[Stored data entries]
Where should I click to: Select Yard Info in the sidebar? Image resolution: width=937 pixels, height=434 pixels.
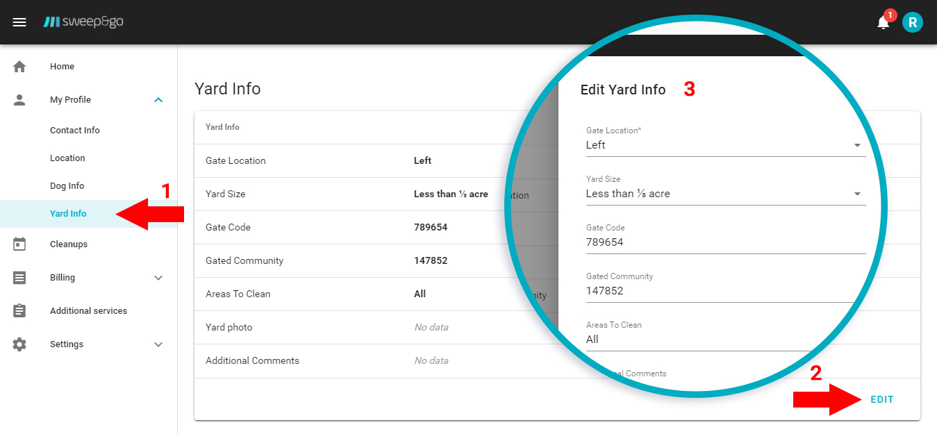tap(68, 213)
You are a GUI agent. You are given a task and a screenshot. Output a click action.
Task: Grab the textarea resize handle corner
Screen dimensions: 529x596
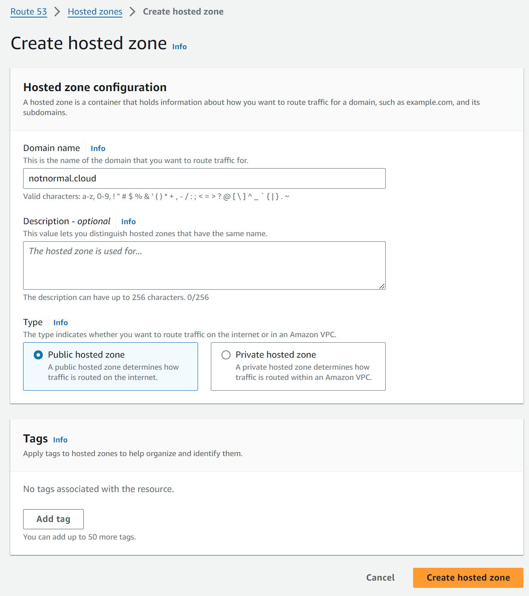(382, 286)
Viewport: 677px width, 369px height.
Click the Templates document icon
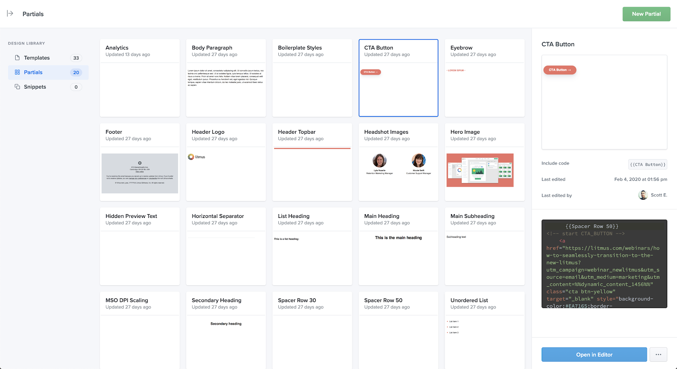(17, 58)
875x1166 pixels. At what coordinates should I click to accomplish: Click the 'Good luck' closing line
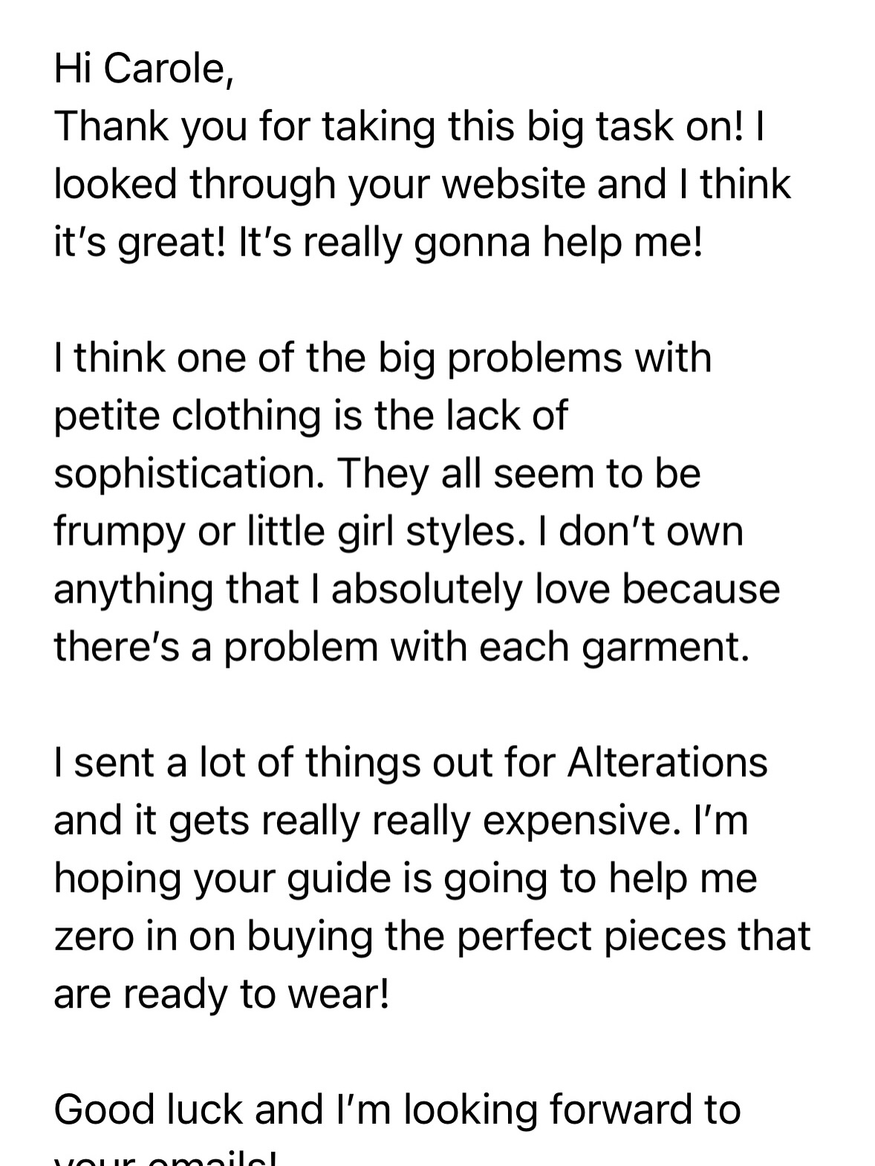coord(149,1110)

What is expected: Could you scale the listing from the line containing "Viewport: 677px width, 369px height." through its end by rewriting those lines with their requests, multiplying every click coordinate in the answers by 2.05 and rounding to whole numbers, halves up? Leave the pictures out.

Solution:
Viewport: 677px width, 369px height.
Click the Templates document icon
(35, 119)
875x1166 pixels. At what coordinates should I click to accomplish: Click the 'Good luck' closing line
coord(305,2276)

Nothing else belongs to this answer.